Задание 1.
Поменяйте во фрагменте текста «рациональности» на «разумности» и приведите отрывок между «Подобные абстракции допустимы» и «становится действительной, актуализированной.» включительно.
Задание 2.
Какой ценностью, по замечанию К. Маркса, приведенному во фрагменте текста, обладают абстракции сами по себе, в отрыве от действительной истории?

Фрагмент текста.
────────────────────────────────────────

Однако очевидно, что действительный, реальный предмет научного исследования не может исчерпываться и не исчерпывается только абстрактными качествами, они односторонни, и даже на интуитивном уровне чувствуется незавершенность подобных характеристик, их открытость, отрыв от реального человека, действительного мира, имеющих настоящее, вполне конкретное, а не абстрактное существование. По емкому замечанию К. Маркса, «абстракции эти сами по себе, в отрыве от действительной истории, не имеют ровно никакой ценности»[9] и не являются какими-то «искусственно сконструированными идеальными типами, а являются научными абстракциями, отражающими наиболее общие, сущностные черты объективной реальности»[10]. Однако задача формирования первоначальной абстракции и предполагает обозначение таких общих принципов и характеристик, которые присущи изучаемому объекту на всех этапах развития и не детерминированы объективными реальными ситуациями и жизненными мирами.
Подобные абстракции допустимы в теоретическом исследовании, более того, оправданы в его начале. Реальная жизнь не знает, что такое абстракция вообще, а потому и научное исследование не должно на ней останавливаться, оно должно прежде всего отражать процесс становления действительного, живого объекта исследования, в нашем примере – рациональности, показать, каким же образом, благодаря каким факторам и причинам голая абстракция «не истлевает в себе», а становится актуализированным бытием. Наглядно понять это можно на примере становления конкретного типа рациональности, когда «абстракция вообще» обретает свою плоть и кровь, становится действительной, актуализированной.

────────────────────────────────────────

Выдержка из данных.
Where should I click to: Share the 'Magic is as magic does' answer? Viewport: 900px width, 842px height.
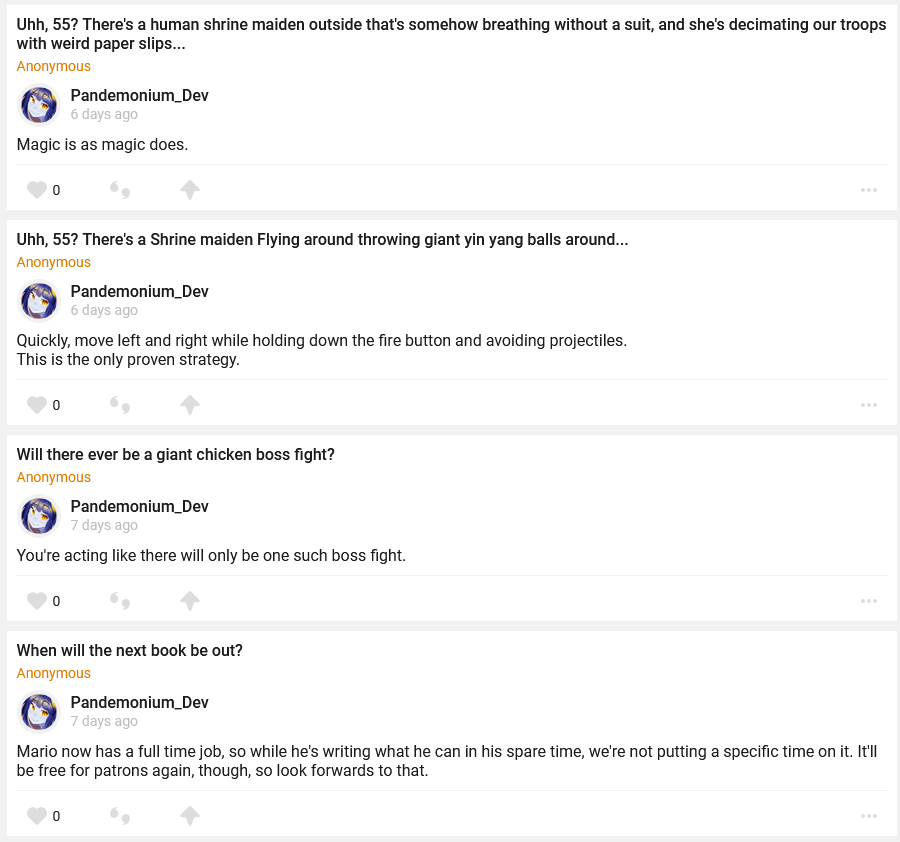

────────────────────────────────────────

Решение задания 1.
Подобные абстракции допустимы в теоретическом исследовании, более того, оправданы в его начале. Реальная жизнь не знает, что такое абстракция вообще, а потому и научное исследование не должно на ней останавливаться, оно должно прежде всего отражать процесс становления действительного, живого объекта исследования, в нашем примере – разумности, показать, каким же образом, благодаря каким факторам и причинам голая абстракция «не истлевает в себе», а становится актуализированным бытием. Наглядно понять это можно на примере становления конкретного типа разумности, когда «абстракция вообще» обретает свою плоть и кровь, становится действительной, актуализированной.

Решение задания 2.
Они не имеют ровно никакой ценности.